> **ASSIGNMENT**
In the listing below, pick out lines with "特別情報".

==== RECORDS PROVIDED

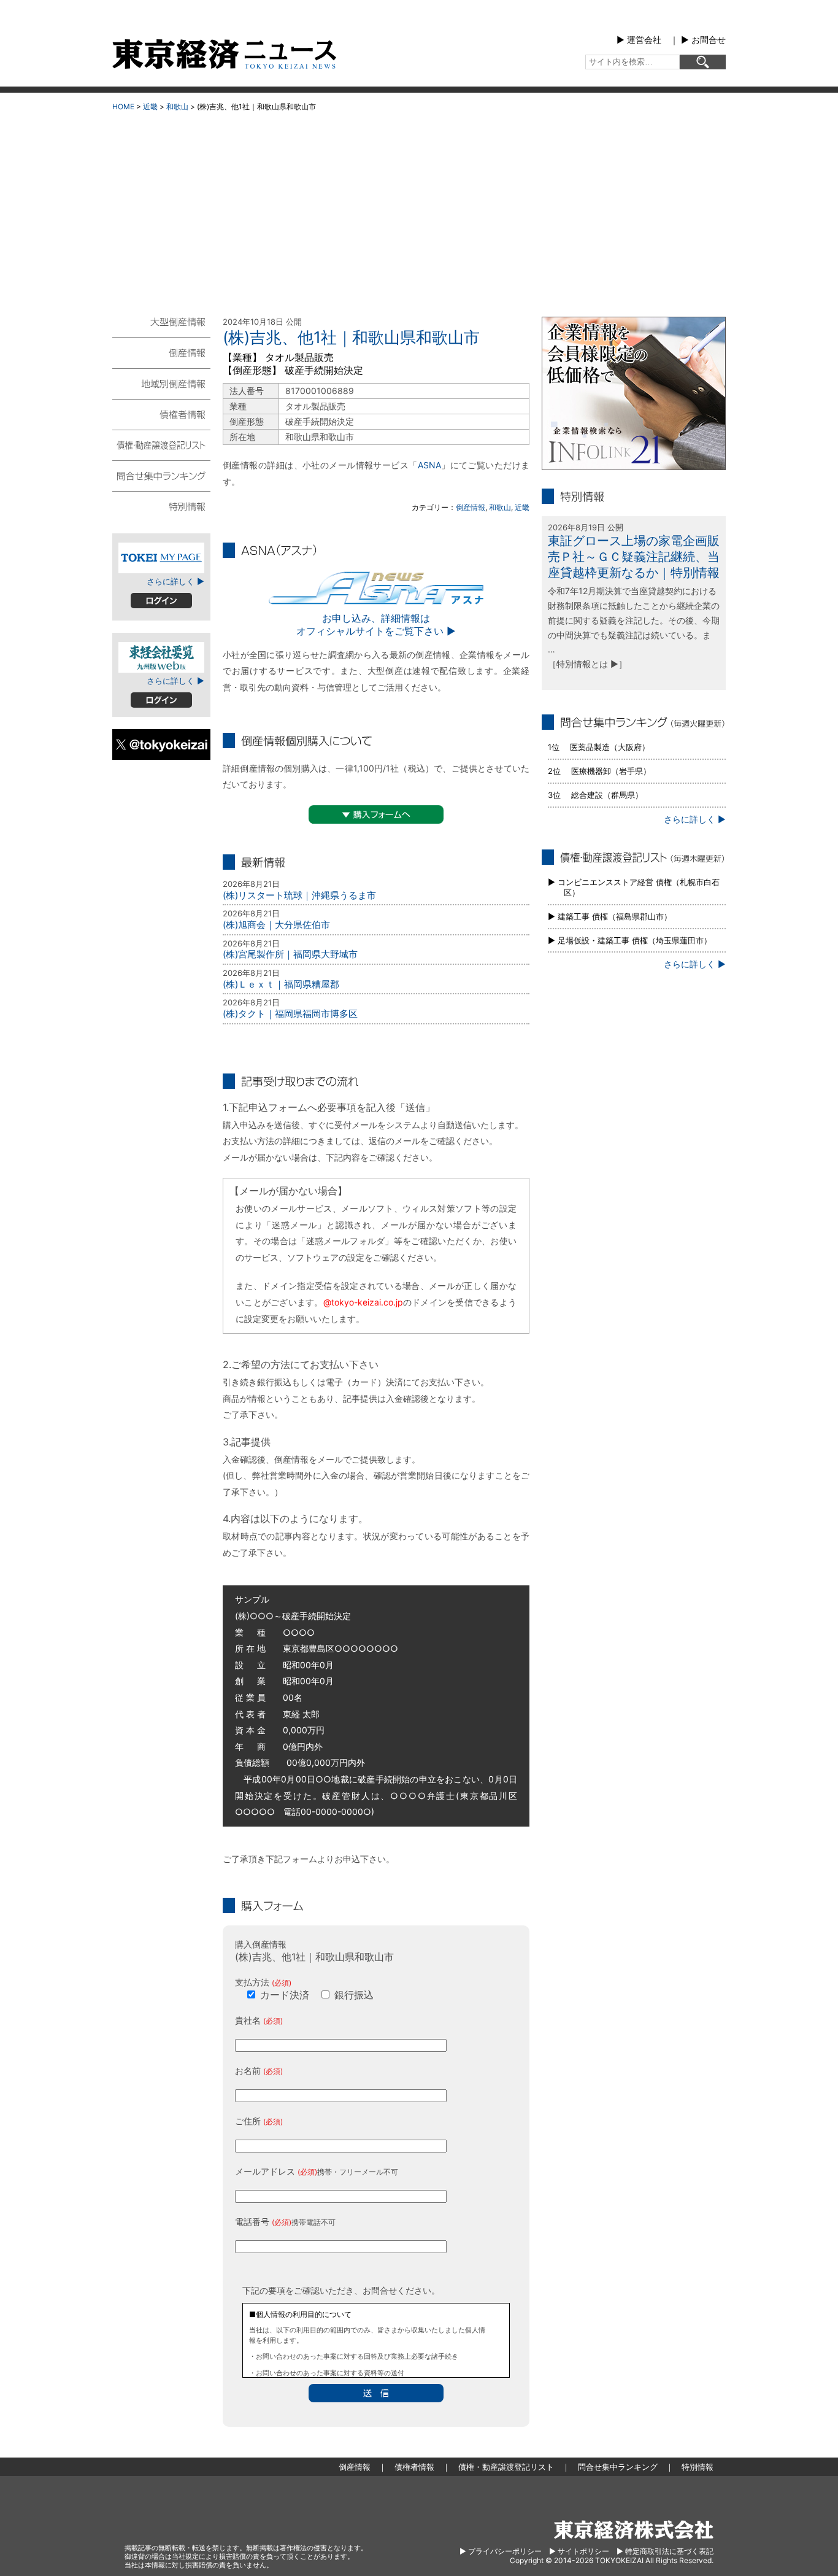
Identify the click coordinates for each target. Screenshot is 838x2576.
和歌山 (177, 106)
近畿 (150, 106)
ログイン (161, 600)
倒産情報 (470, 507)
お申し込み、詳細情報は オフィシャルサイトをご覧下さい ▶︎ (376, 624)
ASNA (429, 465)
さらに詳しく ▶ (175, 581)
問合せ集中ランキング (161, 475)
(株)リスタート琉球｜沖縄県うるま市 (299, 895)
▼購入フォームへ (376, 814)
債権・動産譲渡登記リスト (161, 444)
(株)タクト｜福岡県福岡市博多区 (290, 1013)
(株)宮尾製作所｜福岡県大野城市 (290, 954)
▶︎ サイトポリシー (579, 2551)
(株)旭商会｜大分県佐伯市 (276, 924)
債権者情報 (161, 413)
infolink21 (634, 393)
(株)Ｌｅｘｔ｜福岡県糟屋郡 (281, 984)
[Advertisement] (419, 209)
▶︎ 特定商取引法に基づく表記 (665, 2551)
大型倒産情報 (161, 327)
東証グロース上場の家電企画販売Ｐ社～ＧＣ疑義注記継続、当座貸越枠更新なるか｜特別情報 (634, 556)
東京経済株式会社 (633, 2529)
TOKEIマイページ (161, 558)
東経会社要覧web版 (161, 657)
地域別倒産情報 (161, 383)
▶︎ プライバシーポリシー (500, 2551)
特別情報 (161, 505)
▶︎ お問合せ (703, 39)
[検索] (703, 62)
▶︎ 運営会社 (639, 39)
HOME (123, 106)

========

> **ANSWER FOR THE TASK**
東証グロース上場の家電企画販売Ｐ社～ＧＣ疑義注記継続、当座貸越枠更新なるか｜特別情報 (634, 556)
特別情報 (161, 505)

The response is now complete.